Rare Paleontology Book, Frederick McCoy, Prodromus Paleontology of Victoria
Item Number: Book-575e

McCoy, Frederick; Prodromus of the Palaeontology of Victoria; or, Figures and Descriptions of Victorian Organic Remains. Decades 2-7. Geological Survey of Victoria, Melbourne & London, 1875-1882. Quarto, pp. Decade 2, pp. 37, plates 11-20. Decade 3, pp. 40, plates 21-30. Decade 4, pp. 32, plates 31-40. Decade 5, pp. 41, plates 41-50. Decade 6, pp. 42, plates 51-60. Decade 7, pp. 30, plates 61-70. (The majority of the plates are colored). Lacks Decade 1. The six decades are complete and bound in a later cloth with gilt titles, marbled end sheets and text block edges. The binding is tight and clean, library stamp of defunct Upsala College on end sheet. Plates are very clean. In very good condition. The works are rare.
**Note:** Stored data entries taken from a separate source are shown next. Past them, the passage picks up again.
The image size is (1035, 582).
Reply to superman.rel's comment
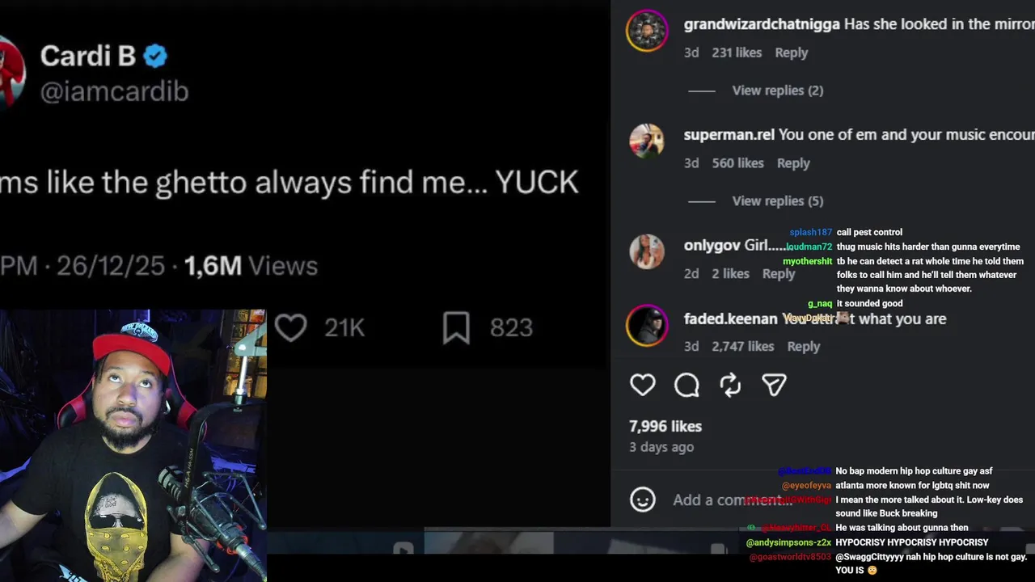(x=792, y=163)
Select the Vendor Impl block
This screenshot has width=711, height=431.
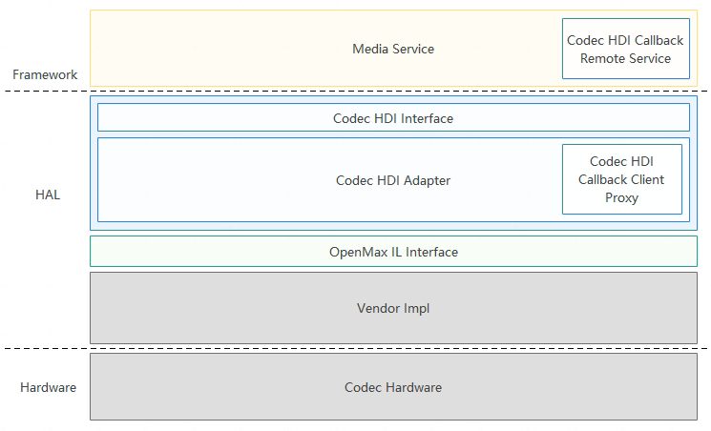[x=393, y=308]
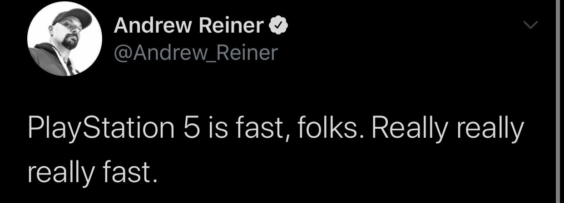Open Andrew Reiner's profile picture
This screenshot has width=564, height=203.
[x=64, y=39]
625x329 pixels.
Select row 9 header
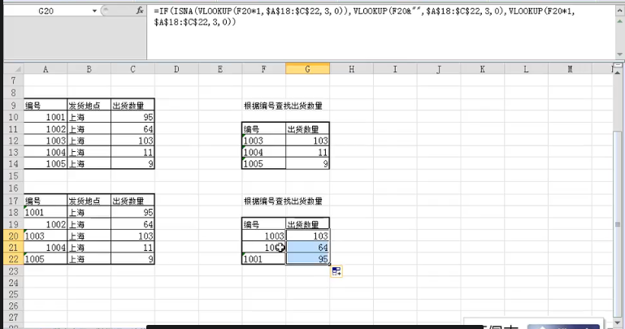coord(11,106)

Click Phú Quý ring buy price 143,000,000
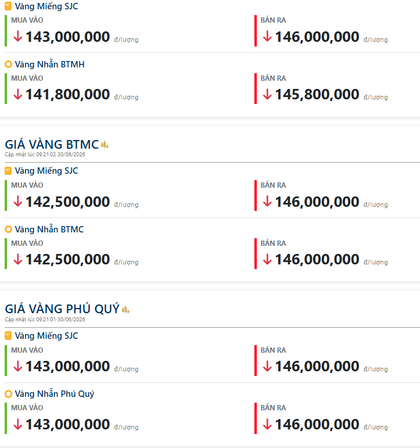pos(68,424)
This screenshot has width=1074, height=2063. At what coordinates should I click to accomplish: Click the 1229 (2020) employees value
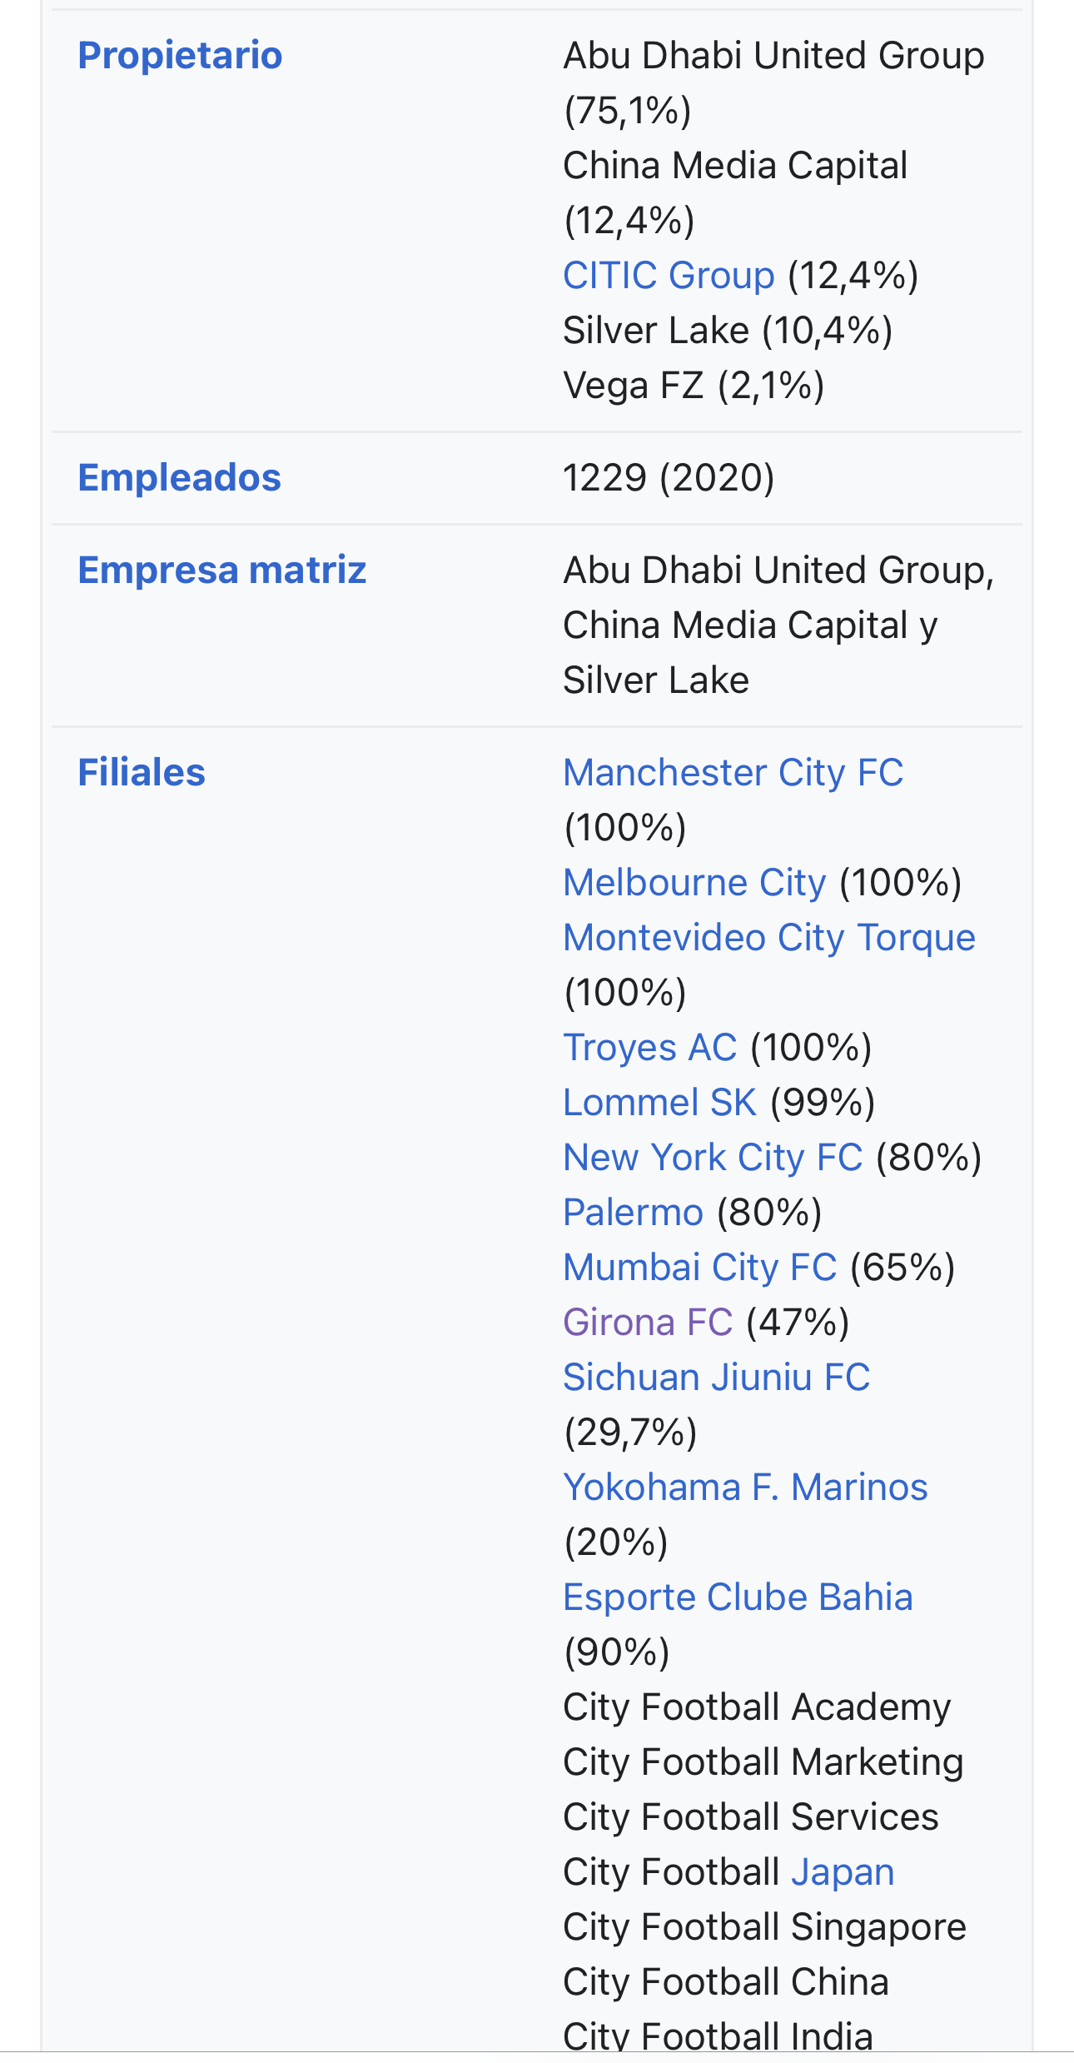[669, 478]
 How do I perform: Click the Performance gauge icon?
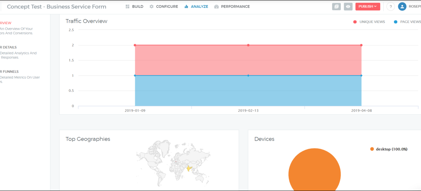216,7
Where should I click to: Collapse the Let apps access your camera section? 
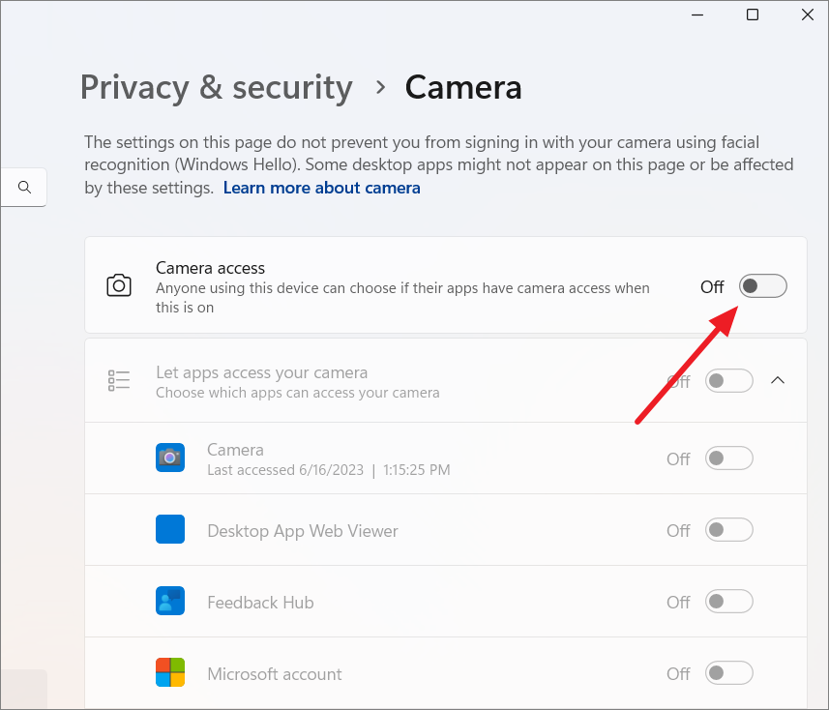(778, 380)
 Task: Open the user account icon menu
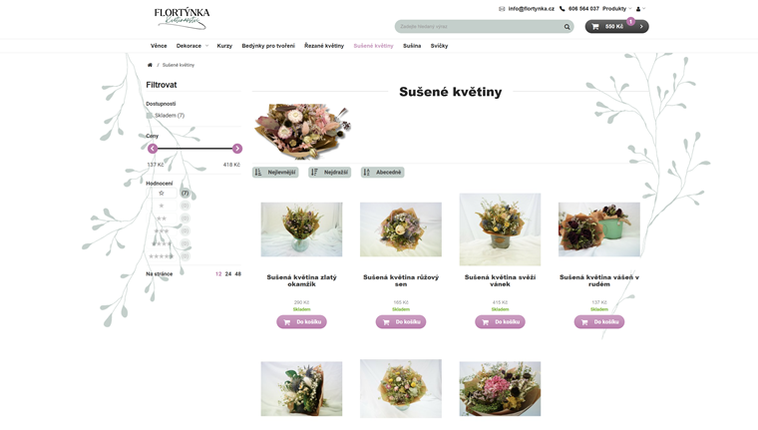[639, 9]
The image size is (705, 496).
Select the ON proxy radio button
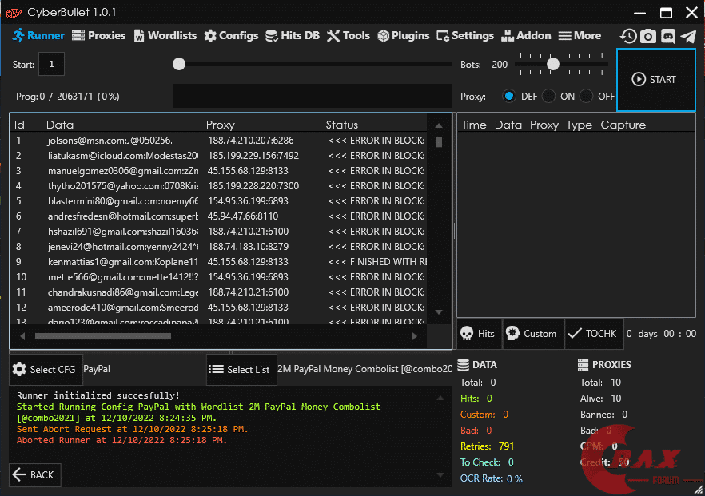click(548, 96)
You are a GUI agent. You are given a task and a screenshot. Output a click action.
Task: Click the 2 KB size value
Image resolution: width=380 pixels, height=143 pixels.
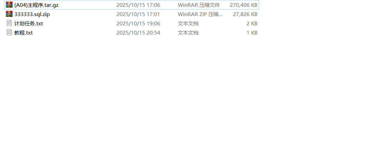(x=252, y=24)
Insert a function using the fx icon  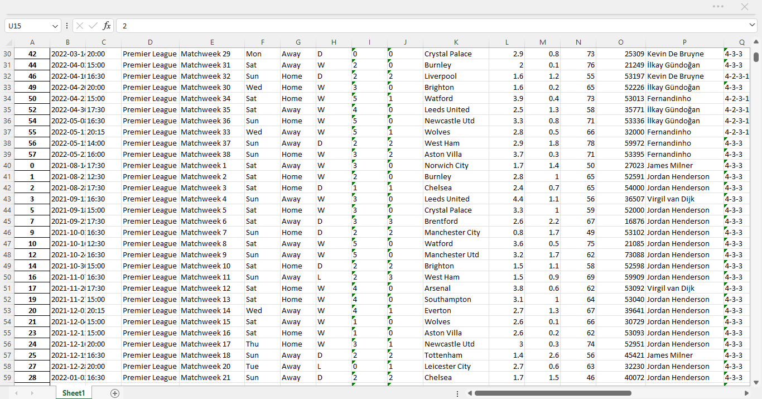coord(106,26)
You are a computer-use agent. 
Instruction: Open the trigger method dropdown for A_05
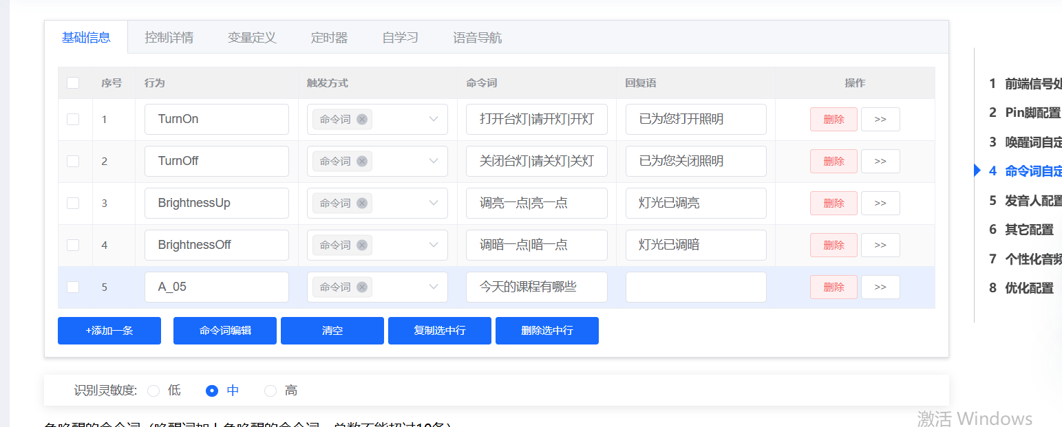coord(434,287)
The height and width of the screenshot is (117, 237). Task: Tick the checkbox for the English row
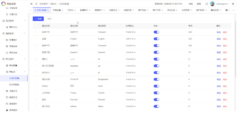tap(36, 39)
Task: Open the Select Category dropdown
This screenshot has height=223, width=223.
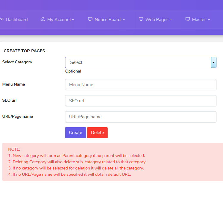Action: point(138,62)
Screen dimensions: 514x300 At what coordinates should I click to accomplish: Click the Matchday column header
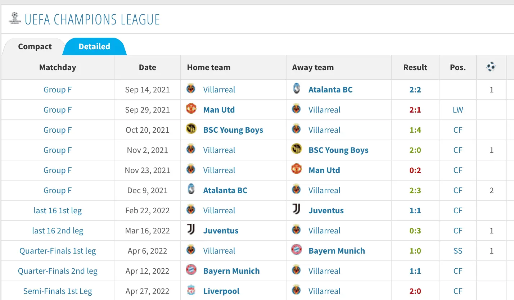click(x=58, y=67)
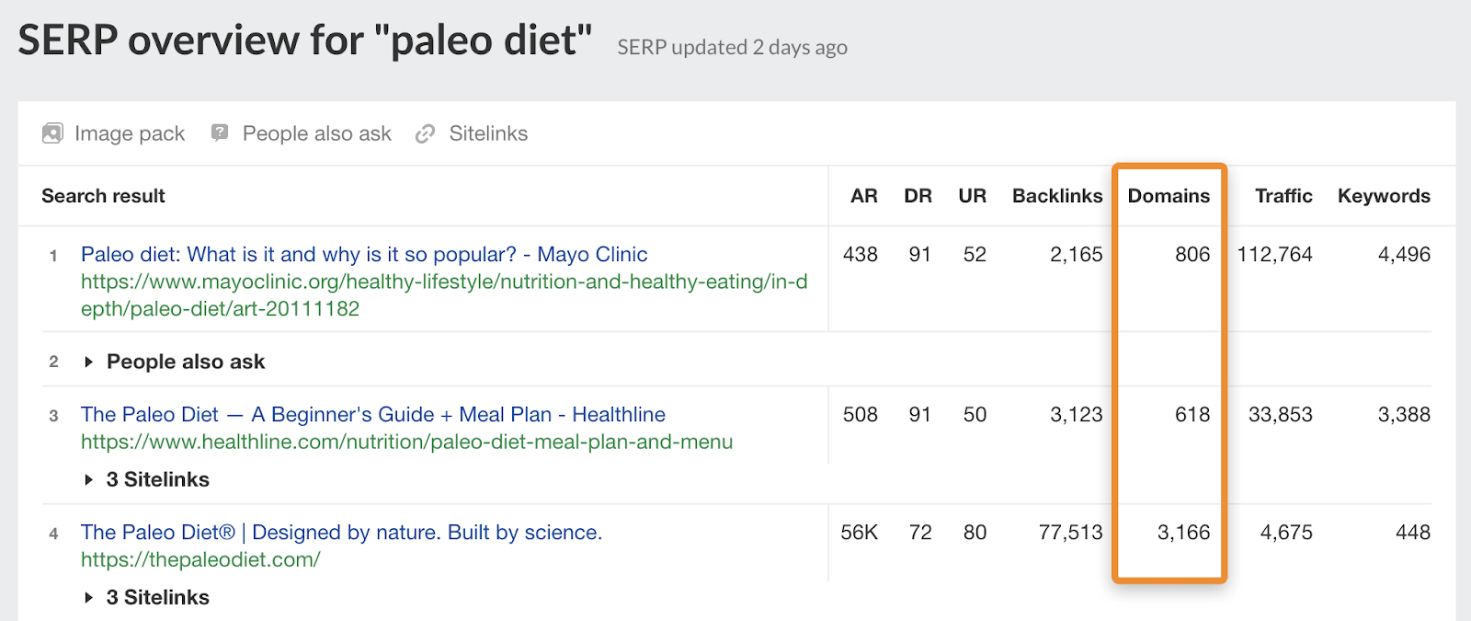
Task: Click the AR column header
Action: [861, 195]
Sir Frederick McCoy (1817-1899) was an Irish paleontologist, born in Dublin, who spent much of his career in Australia. His early years in Ireland were active ones. At the age of eighteen he published a Catalogue of Organic Remains compiled from specimens exhibited in the Rotunda at Dublin (1841). He assisted Sir RJ Griffith by studying the fossils of the Carboniferous and Silurian rocks of Ireland, and together they published A Synopsis of the Character of Carboniferous Limestone Fossils of Ireland (1844) and Synopsis of the Silurian Fossils of Ireland (1846). In 1846 Adam Sedgwick secured his services, and for four years McCoy devoted himself to the determination and arrangement of the fossils in the Woodwardian Museum at Cambridge. Together they prepared the monumental and now rare work entitled A Synopsis of the Classification of the British Palaeozoic Rocks, with a Systematic Description of the British Palaeozoic Fossils in the Geological Museum of the University of Cambridge (1855). In 1854 McCoy accepted the newly founded professorship of natural science at the University of Melbourne where he remained for thirty years. Once in Melbourne he established the National Museum of Natural History and Geology in Melbourne and was its Director. It was here that he issued a series of works or decades entitled Prodromus of the Palaeontology of Victoria. Each decade contains approximately 10 plates with accompanying text descriptions. Each illustrates and describes a fossil (both vertebrate and invertebrate) from localities throughout Australia. The specimen described is usually found in the collections of the museum. The plates are quite stunning.